His son, Konstantin, graduated from the Faculty of Biology of Kostroma State University. N. A. Nekrasov, until December 2017 he worked as the director of the Museum of Nature of the Kostroma Oblast. Currently, he is Vice President of the Future Now Charitable Foundation.

He also has a grandson, Sergei Sitnikov Jr, (born in 2012) and a granddaughter Nadezhda (born in 2019). Sitnikov, along with his son, and grandchildren, were born in the city maternity hospital in Kostroma.

===Hobbies===

As a child, Sitnikov dreamed of owning his own horse. Previously, he was fond of fishing and hunting, but now he does not have time for this. Enjoys driving a car. He prefers to spend his vacation in Russia.

===Social activity===

Sitnikov is chairman of the Board of Trustees of the Kostroma Regional Branch of the Russian Geographical Society.

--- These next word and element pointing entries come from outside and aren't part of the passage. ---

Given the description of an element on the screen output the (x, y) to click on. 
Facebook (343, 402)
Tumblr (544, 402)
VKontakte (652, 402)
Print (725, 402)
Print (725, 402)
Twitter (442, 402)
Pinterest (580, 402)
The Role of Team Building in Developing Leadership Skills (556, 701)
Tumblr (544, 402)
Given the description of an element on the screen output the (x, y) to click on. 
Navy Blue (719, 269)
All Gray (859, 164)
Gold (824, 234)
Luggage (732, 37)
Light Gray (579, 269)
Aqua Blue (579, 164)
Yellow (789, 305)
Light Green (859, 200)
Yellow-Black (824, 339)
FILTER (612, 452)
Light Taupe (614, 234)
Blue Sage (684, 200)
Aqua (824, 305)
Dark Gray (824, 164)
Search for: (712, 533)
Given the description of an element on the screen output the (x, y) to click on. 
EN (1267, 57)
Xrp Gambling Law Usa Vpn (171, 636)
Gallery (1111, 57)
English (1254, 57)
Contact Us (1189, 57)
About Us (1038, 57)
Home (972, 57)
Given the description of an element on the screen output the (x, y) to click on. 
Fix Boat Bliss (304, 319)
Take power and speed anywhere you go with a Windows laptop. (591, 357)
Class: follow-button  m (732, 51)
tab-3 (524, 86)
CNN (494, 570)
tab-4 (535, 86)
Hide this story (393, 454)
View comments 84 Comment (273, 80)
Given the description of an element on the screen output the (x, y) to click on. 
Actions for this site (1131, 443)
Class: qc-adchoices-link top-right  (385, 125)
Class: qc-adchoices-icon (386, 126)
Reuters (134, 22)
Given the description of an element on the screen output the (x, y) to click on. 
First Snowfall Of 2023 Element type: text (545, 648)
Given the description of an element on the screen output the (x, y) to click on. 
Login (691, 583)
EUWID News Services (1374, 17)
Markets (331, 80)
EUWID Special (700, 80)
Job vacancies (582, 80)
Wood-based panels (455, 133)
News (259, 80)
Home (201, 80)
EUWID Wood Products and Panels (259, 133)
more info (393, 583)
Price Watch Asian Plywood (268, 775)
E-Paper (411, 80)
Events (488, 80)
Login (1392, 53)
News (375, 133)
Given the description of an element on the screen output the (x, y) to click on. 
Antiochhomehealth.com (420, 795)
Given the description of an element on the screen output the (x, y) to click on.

===Attitude towards online media===

At the end of 2009, Sitnikov's statement caused a wide resonance, in which he blamed the Internet media for readers' comments, stating: "“If the editors do not want complications with the supervisory authorities, then they should moderate their forum”.

In June 2010, Sitnikov, by his order, approved the procedure for moderating illegal comments on Internet media sites. In accordance with it, Roskomnadzor, in the event that the publication of comments from readers of online publications “with signs of abuse of freedom of the mass media”, had to send an electronic appeal to the media with a proposal to remove illegal comments from the site or edit them within 24 hours.

In December 2020, Russian President Vladimir Putin called for the expansion of moral and ethical standards to the Internet in the same volumes in which they apply to other areas.
The Internet should be subject to all the same rules that apply and have applied so far. I mean, first of all, the regulatory framework and moral and ethical standards that all of humanity has developed over the millennia. Yes, this is a new sphere, a new type of activity, new systems, but even so they should be applied to the same extent as in other area.
— —Vladimir Putin during the discussion “Artificial intelligence is the main technology of the 21st century"

Ten years later, Sitnikov's decision on responsibility for the abuse of freedom of mass media on the Internet has actually become the norm of professional ethics.